# HS520 hard to push after replacing scraper blade



## edboogie (Feb 17, 2014)

I have a HS520 that has worked great for years. Earlier this winter the old scraper blade broke off, so I got a new OEM one. Put it on, and now the snowblower is extremely hard to push, and catches on every crack in the sidewalk. It used to glide over everything and now it is a beast to use. 

I tried to adjust the blade up as high as I could, but no difference. Anybody have any ideas? Thanks.


----------



## Shryp (Jan 1, 2011)

Scraper blades and rubber paddles are designed to be replaced in sets on single stages. They wear at similar rates so now you have really worn paddles that are no longer sticking out past the brand new scraper bar.


----------



## edboogie (Feb 17, 2014)

Thanks Shryp. I just replaced my rubber paddles and couldn't believe how worn down they were. I am surprised the blower actually moved any snow at all. I cant wait for the next snow to really give the old girl a good testing. Thanks again.


----------



## bsindahl (Dec 8, 2016)

I've got the same problem, and it looks like replacing the paddles did the trick for you. Over here, the small-engine repair place replaced the scraper bar--saying it was worn--but did not replace the paddles. Looks like it's time to order them up!!!


----------



## YSHSfan (Jun 25, 2014)

+ 1
Scraper bar and paddles get replaced at the same time.

Here is a genuine auger paddle/hardware kit and scraper bar

All Years HS520 AS Honda Snowblower AUGER RUBBER KIT Diagram and Parts










76322-V10-020 HONDA BLADE, SCRAPER (Honda Code 6873848)


----------



## Michael3442 (Jan 24, 2018)

I bought a used HS520 last fall (2017); there was no snow but the motor, auger, belts, etc. ran perfectly.
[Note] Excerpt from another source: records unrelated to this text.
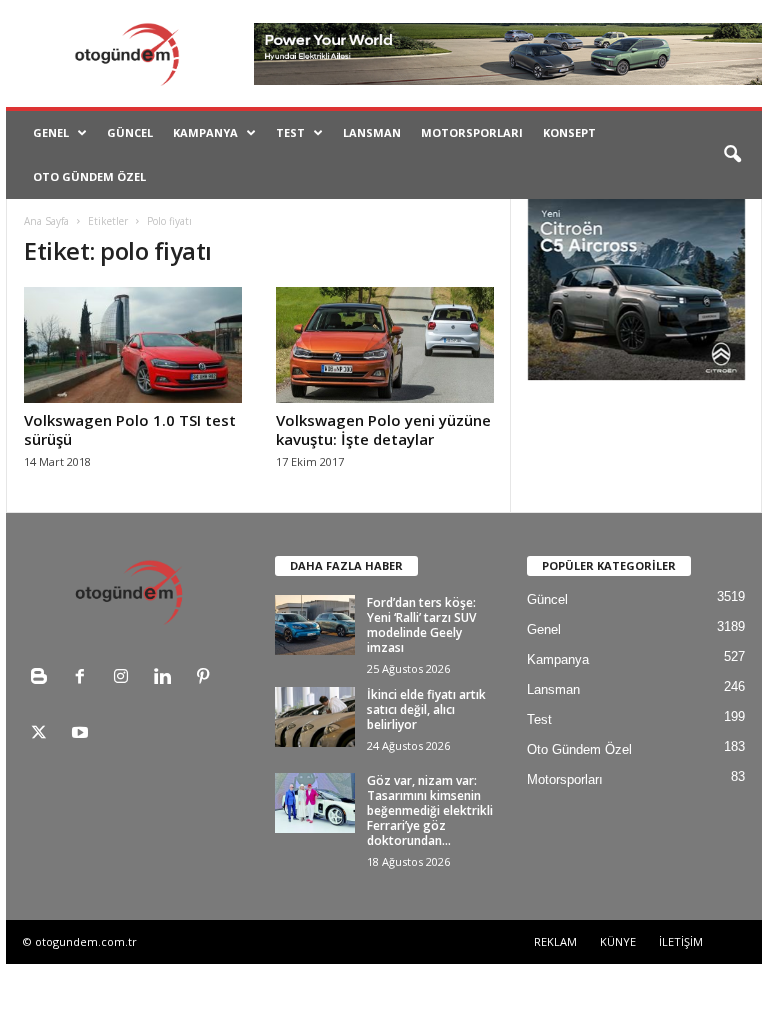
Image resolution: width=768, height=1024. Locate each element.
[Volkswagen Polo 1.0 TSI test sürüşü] (133, 345)
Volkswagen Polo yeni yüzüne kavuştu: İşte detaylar (383, 429)
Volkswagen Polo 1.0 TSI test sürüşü (130, 429)
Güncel (130, 132)
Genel (51, 132)
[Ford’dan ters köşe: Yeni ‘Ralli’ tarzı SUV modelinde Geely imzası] (315, 625)
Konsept (569, 132)
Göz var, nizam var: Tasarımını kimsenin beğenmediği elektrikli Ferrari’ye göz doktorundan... (430, 810)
It even had a new scraper and new auger blades. Then came the snow. It scrapes so hard it's nearly unusable. I adjusted the scraper to give the highest setting, but it still digs in and hits every minor crack in my driveway and sidewalk. I have to lift the handle up a few+ inches to get it to move forward. What's up with that? Is there any chance the scraper could have been installed upside down? Thanks for the help.


----------



## YSHSfan (Jun 25, 2014)

Michael3442 said:


> I bought a used HS520 last fall (2017); there was no snow but the motor, auger, belts, etc. ran perfectly. It even had a new scraper and new auger blades. Then came the snow. It scrapes so hard it's nearly unusable. I adjusted the scraper to give the highest setting, but it still digs in and hits every minor crack in my driveway and sidewalk. I have to lift the handle up a few+ inches to get it to move forward. What's up with that? Is there any chance the scraper could have been installed upside down? Thanks for the help.
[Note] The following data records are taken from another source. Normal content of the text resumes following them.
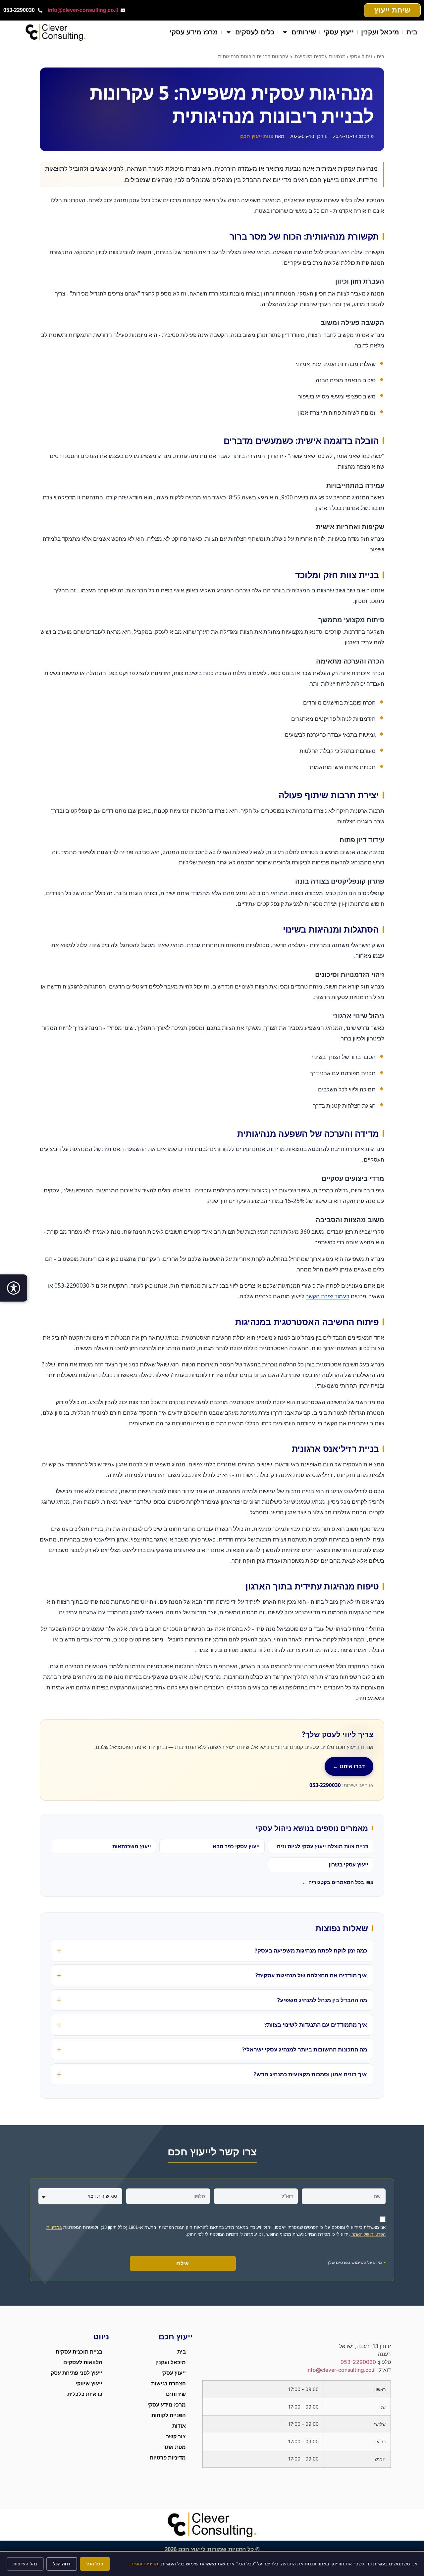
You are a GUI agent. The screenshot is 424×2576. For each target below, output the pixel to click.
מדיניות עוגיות (144, 2563)
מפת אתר (174, 2447)
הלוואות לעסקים (82, 2362)
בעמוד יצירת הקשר (327, 1296)
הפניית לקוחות (168, 2415)
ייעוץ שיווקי (89, 2383)
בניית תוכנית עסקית (79, 2352)
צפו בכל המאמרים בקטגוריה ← (337, 1882)
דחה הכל (62, 2563)
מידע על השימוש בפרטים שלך (354, 2262)
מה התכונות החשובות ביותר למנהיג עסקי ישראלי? (304, 2049)
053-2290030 (325, 1785)
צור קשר (176, 2436)
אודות (179, 2426)
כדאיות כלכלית (84, 2394)
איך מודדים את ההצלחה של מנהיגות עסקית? (311, 1975)
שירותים (304, 32)
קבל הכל (94, 2563)
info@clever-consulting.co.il (83, 10)
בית (411, 32)
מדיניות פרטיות (168, 2458)
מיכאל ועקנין (380, 32)
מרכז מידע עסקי (194, 32)
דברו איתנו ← (349, 1766)
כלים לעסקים (254, 32)
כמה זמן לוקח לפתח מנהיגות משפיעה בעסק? (311, 1950)
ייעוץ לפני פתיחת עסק (76, 2373)
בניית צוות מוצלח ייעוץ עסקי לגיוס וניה (322, 1846)
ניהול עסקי (361, 56)
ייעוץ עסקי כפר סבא (236, 1846)
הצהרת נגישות (168, 2383)
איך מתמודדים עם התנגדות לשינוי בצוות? (315, 2024)
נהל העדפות (25, 2563)
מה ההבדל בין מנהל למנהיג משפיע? (322, 2000)
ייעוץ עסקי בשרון (348, 1864)
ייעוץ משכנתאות (131, 1846)
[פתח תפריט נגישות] (13, 1288)
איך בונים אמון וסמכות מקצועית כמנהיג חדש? (310, 2074)
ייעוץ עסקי (338, 32)
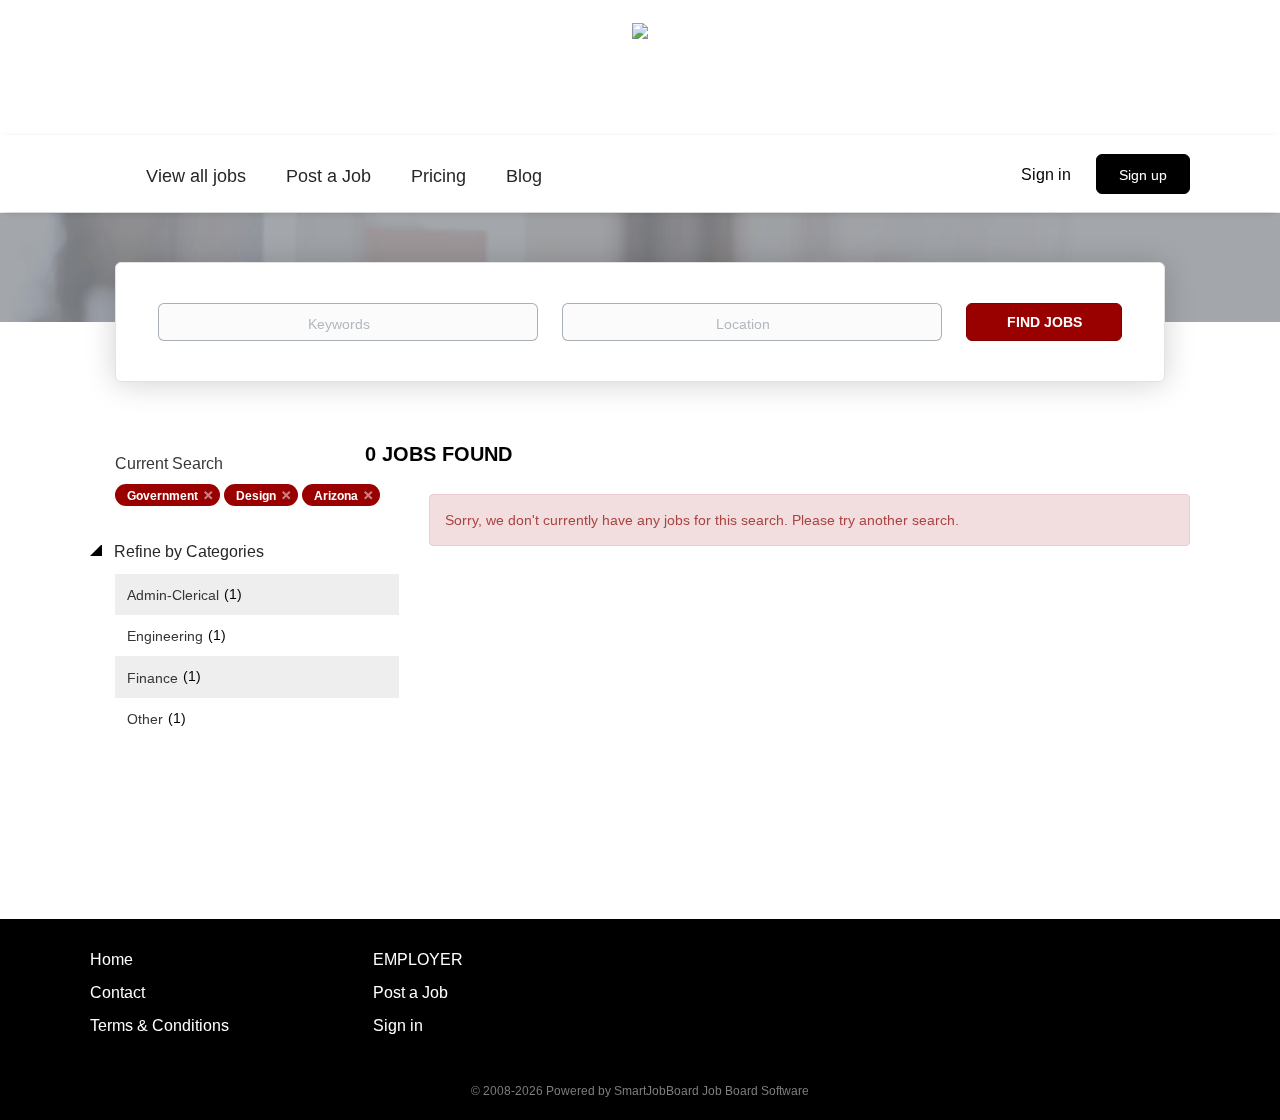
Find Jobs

Can you post some pics of the unit showing how the scraper and paddles rest on a leveled floor?


----------



## chief (Aug 16, 2021)

edboogie said:


> I have a HS520 that has worked great for years. Earlier this winter the old scraper blade broke off, so I got a new OEM one. Put it on, and now the snowblower is extremely hard to push, and catches on every crack in the sidewalk. It used to glide over everything and now it is a beast to use.
> 
> I tried to adjust the blade up as high as I could, but no difference. Anybody have any ideas? Thanks.


----------



## chief (Aug 16, 2021)

you probably need 2 new paddles


----------



## orangputeh (Nov 24, 2016)

chief said:


> you probably need 2 new paddles


He posted this 7 years ago........but you are probably right. the bar and paddles should be replaced at the same time. plus there are 3 separate adjustment settings for the bar according to my official Honda shop manual. ( which is worth it's weight in gold )


----------